We use the following regular expression to convert URLs in text to links, which are shortened with ellipsis in the middle if they are too long:

/**
 * Replace all links with <a> tags (shortening them if needed)
 */
$match_arr[] = '/((http|ftp)+(s)?:\/\/[^<>\s,!\)]+)/ie';
$replace_arr[] = "'<a href=\"\\0\" title=\"\\0\" target=\"_blank\">' . " .
    "( mb_strlen( '$0' ) > {$maxlength} ? mb_substr( '$0', 0, " . ( $maxlength / 2 ) . " ) . '…' . " .
    "mb_substr( '$0', -" . ( $maxlength / 2 ) . " ) : '$0' ) . " .
"'</a>'";

This is working. However, I found that if there is a link in the text already, like:

$text = '... <a href="http://www.google.com">http://www.google.com</a> ...';

it will match both URLs, so it will try to create two more <a> tags, totally messing up the DOM of course.

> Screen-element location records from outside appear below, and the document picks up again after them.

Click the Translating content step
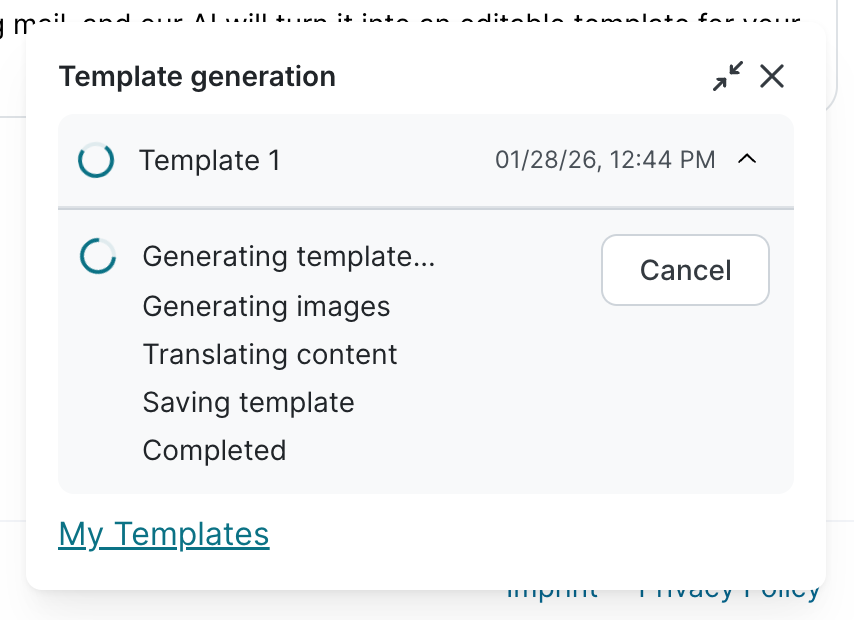The height and width of the screenshot is (620, 854). (x=269, y=355)
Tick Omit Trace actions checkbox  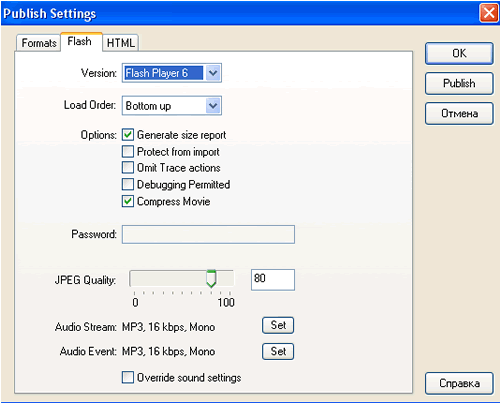point(128,167)
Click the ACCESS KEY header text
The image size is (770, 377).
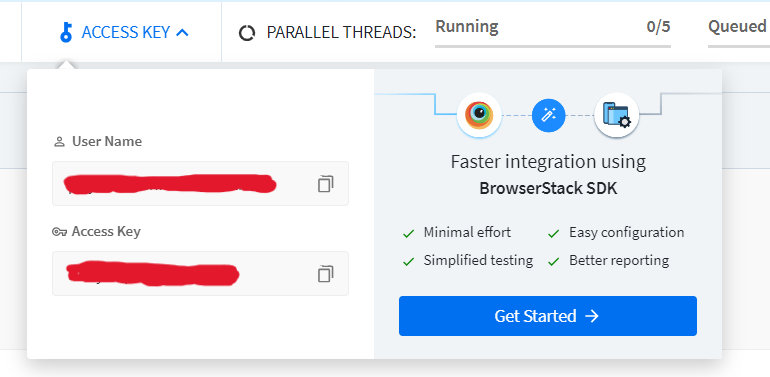tap(126, 32)
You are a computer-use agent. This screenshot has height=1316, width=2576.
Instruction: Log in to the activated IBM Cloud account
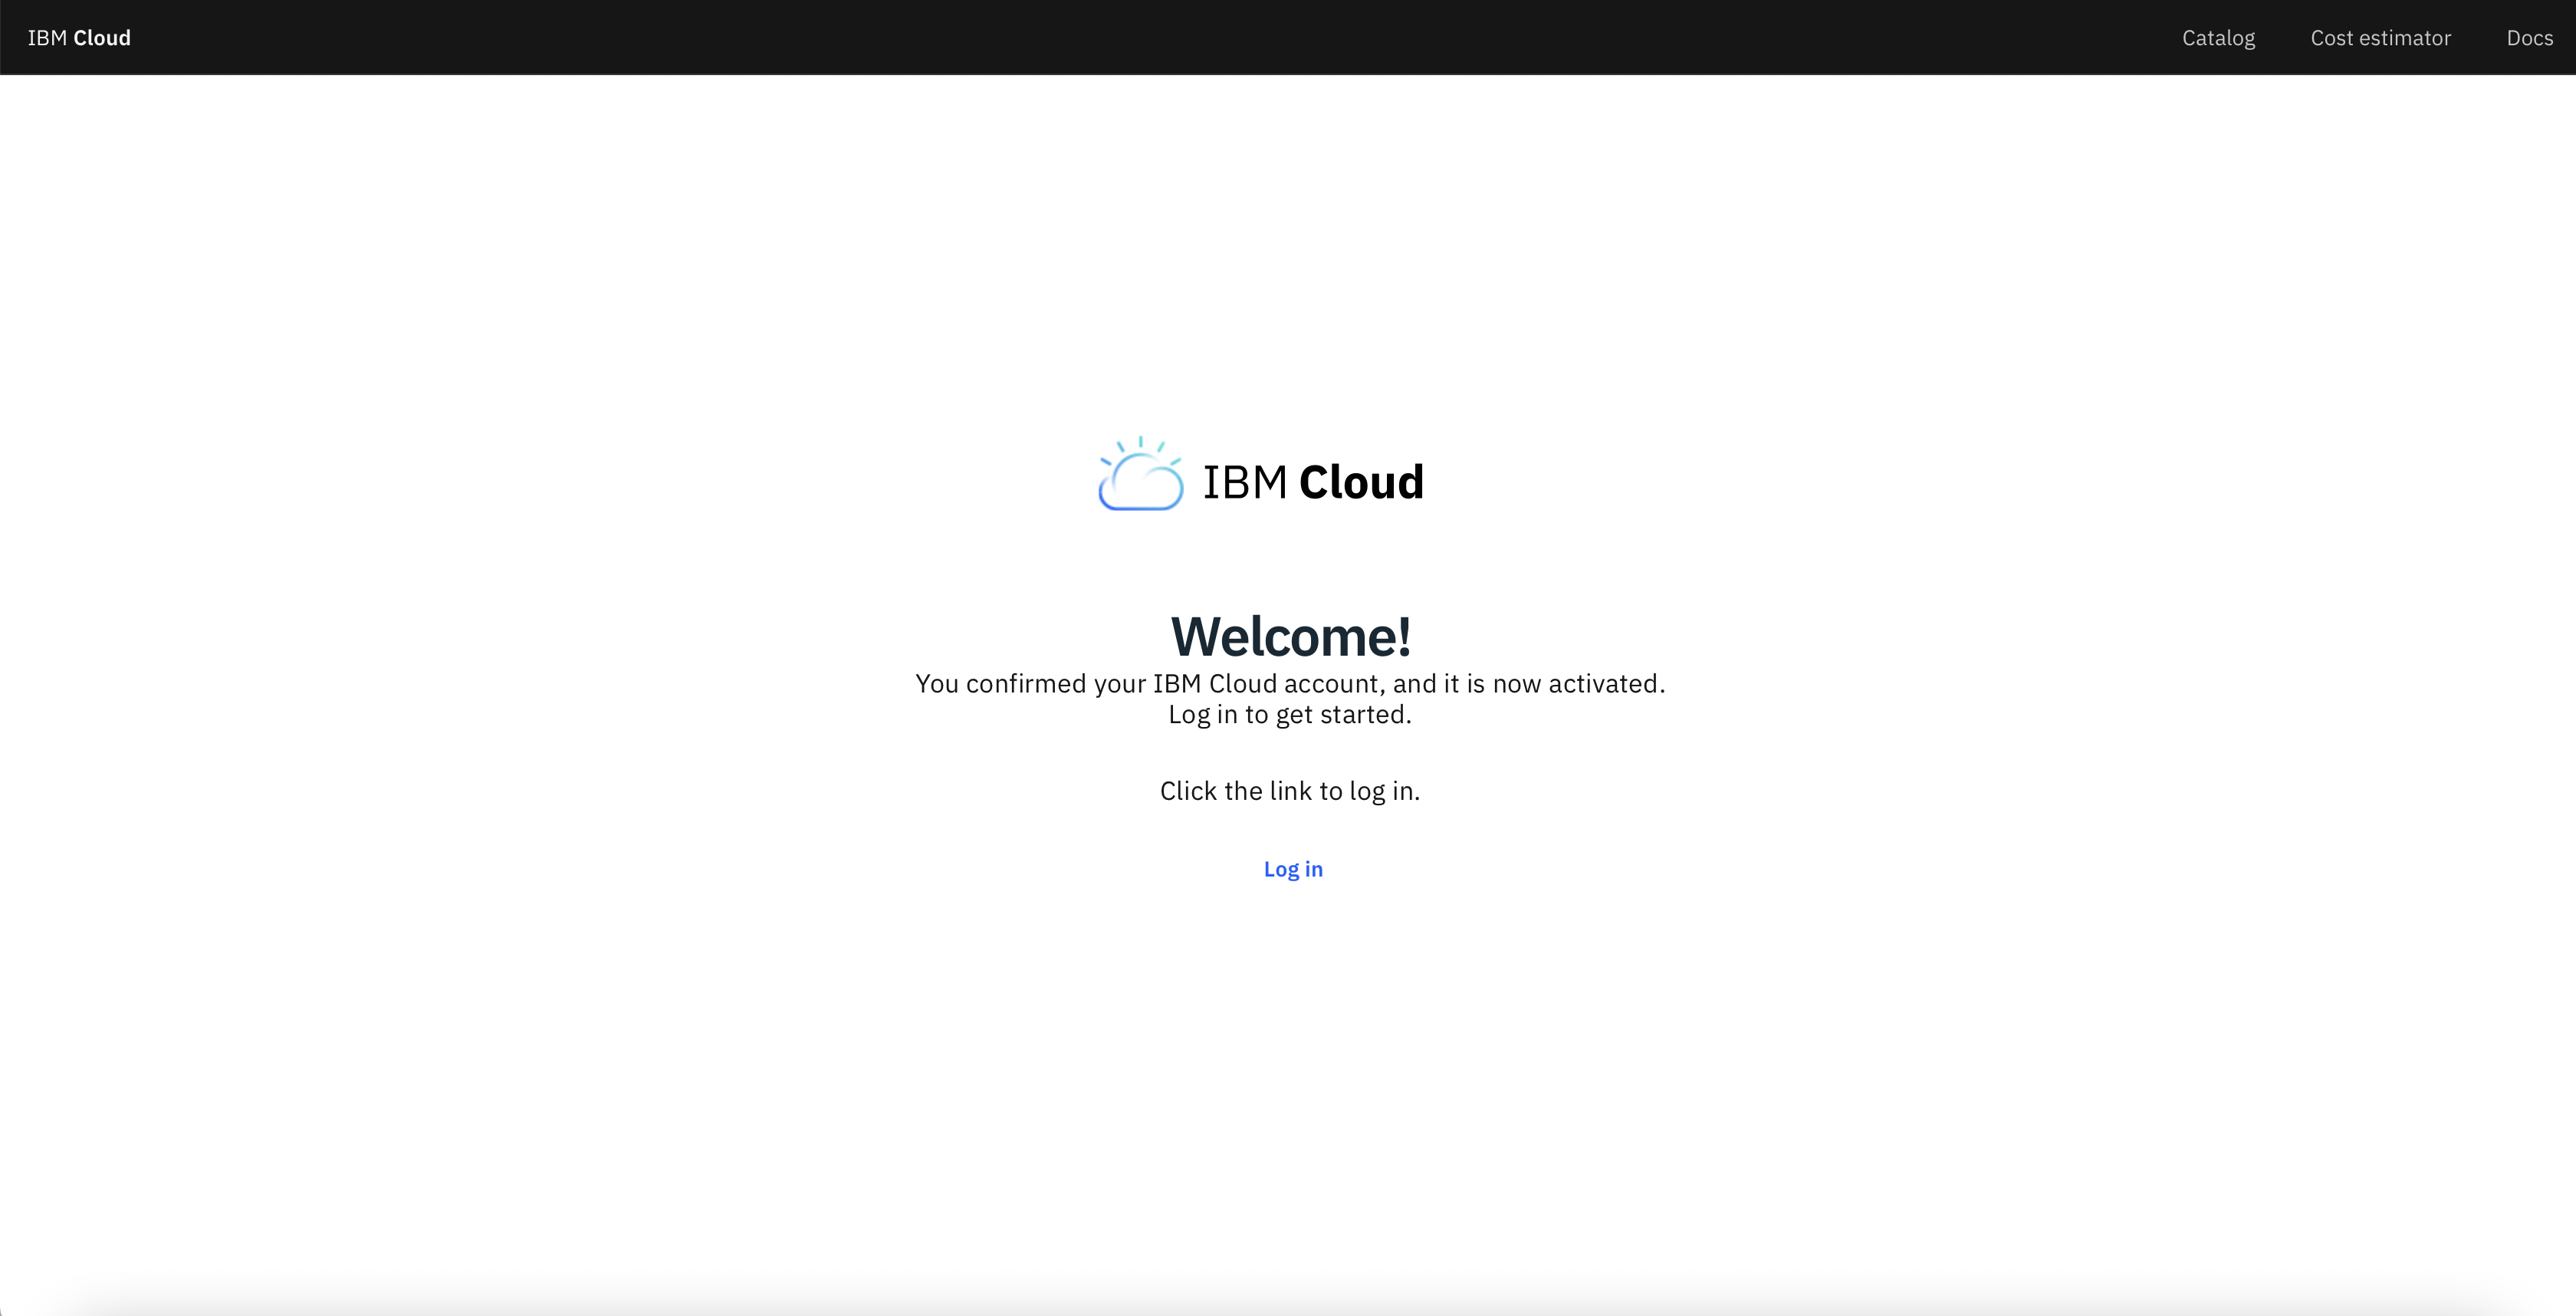click(1292, 869)
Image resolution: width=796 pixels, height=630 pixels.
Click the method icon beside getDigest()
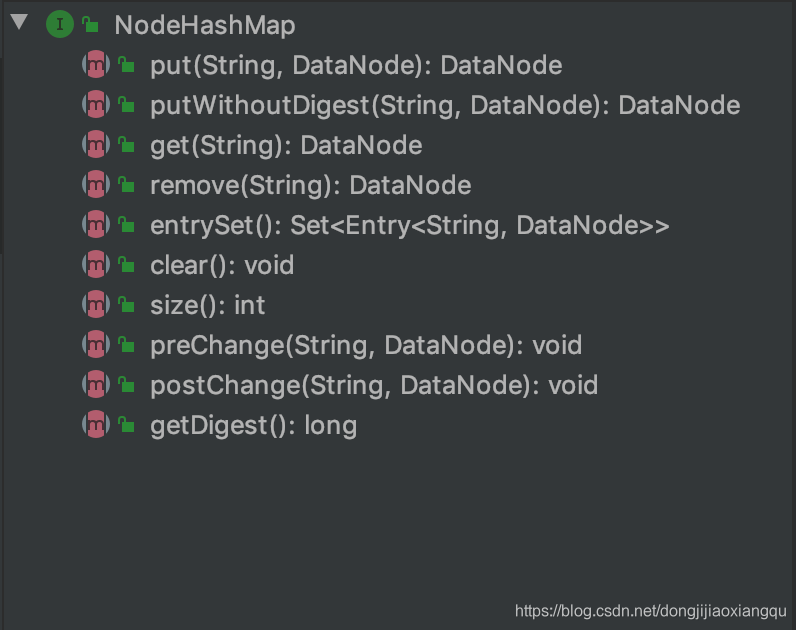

How can I prevent the regex from matching if the link is already inside an <a> tag? It will also be in the title attribute, so basically I just want to skip every <a> tag completely.

Rijk
  • 11,032
  • 3
  • 30
  • 45

1 Answers1

1

The simplest way (with a regex, which arguably is not the most reliable tool in this situation) would probably be to make sure that no </a> follows after your link:

#(http|ftp)+(s)?://[^<>\s,!\)]++(?![^<]*</a>)#ie

I'm using possessive quantifiers to make sure that the entire URL will be matched (i. e. no backtracking in order to satisfy the lookahead).

Tim Pietzcker
  • 328,213
  • 58
  • 503
  • 561